Scientific algorithms for multi-petaflop and exa-flop systems also need to be
fault tolerant and fault resilient, since the probability of faults increases
with scale. Resilience at the system software and at the algorithmic level is
needed as a crosscutting effort. Finally, with the advent of heterogeneous
compute nodes that employ standard processors as well as GPGPUs, scientific
algorithms need to match these architectures to extract the most performance.

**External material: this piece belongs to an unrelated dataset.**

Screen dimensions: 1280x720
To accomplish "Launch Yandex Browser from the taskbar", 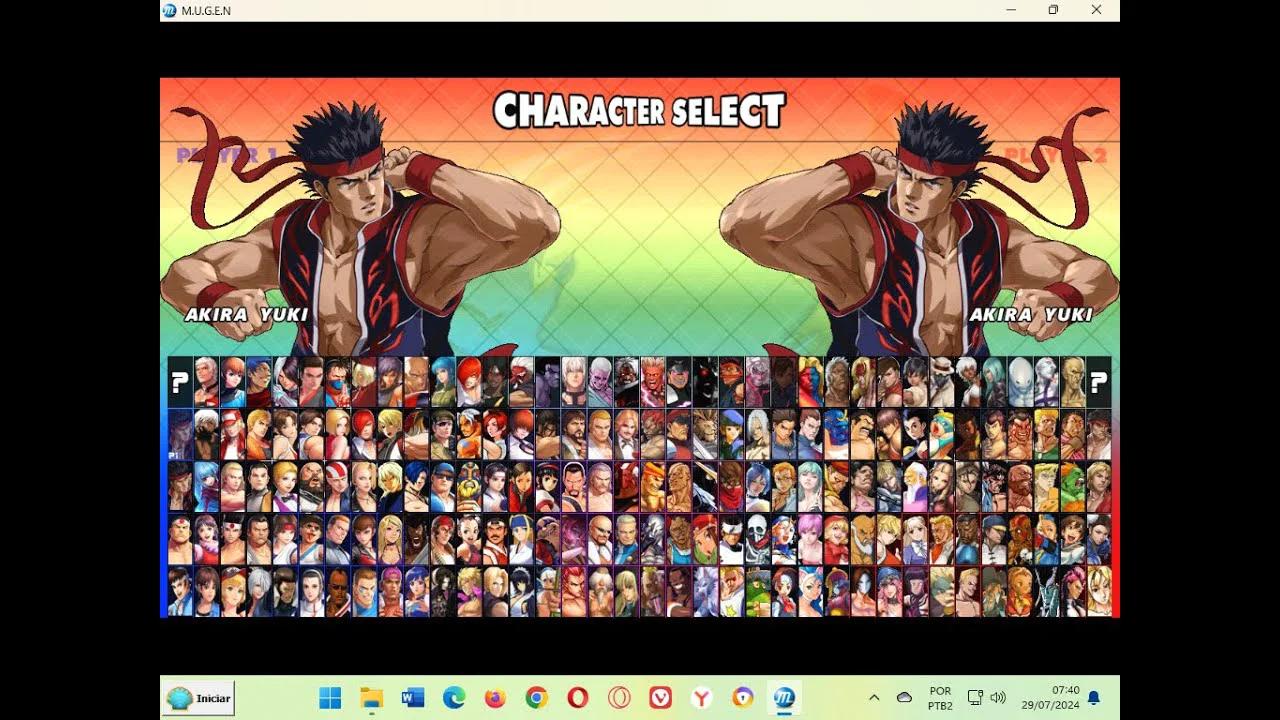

This includes different system-specific levels of parallelism as well as
co-scheduling of computation. Key science applications require novel
mathematical models and system software that address the scalability and
resilience challenges of current- and future-generation extreme-scale HPC
systems.
Workshop Chairs
---------------
- Vassil Alexandrov, Hartree Centre, Science and Technology Facilities
Council, UK
- Al Geist, Oak Ridge National Laboratory, USA
- Jack Dongarra, University of Tennessee, Knoxville, USA
Workshop Program Chair
----------------------
- Christian Engelmann, Oak Ridge National Laboratory, USA
Contact at engelmannc at ornl.gov<mailto:engelmannc at ornl.gov>
Workshop Program
----------------
The workshop will be held as a live online session on Thursday, November 12 2020, 10:00 - 18:30 in the US Eastern Time Zone. The live session will be recorded and available on demand afterwards. The SC20 virtual platform can be found here: https://www.eventscribe.net/2020/SC20/index.asp?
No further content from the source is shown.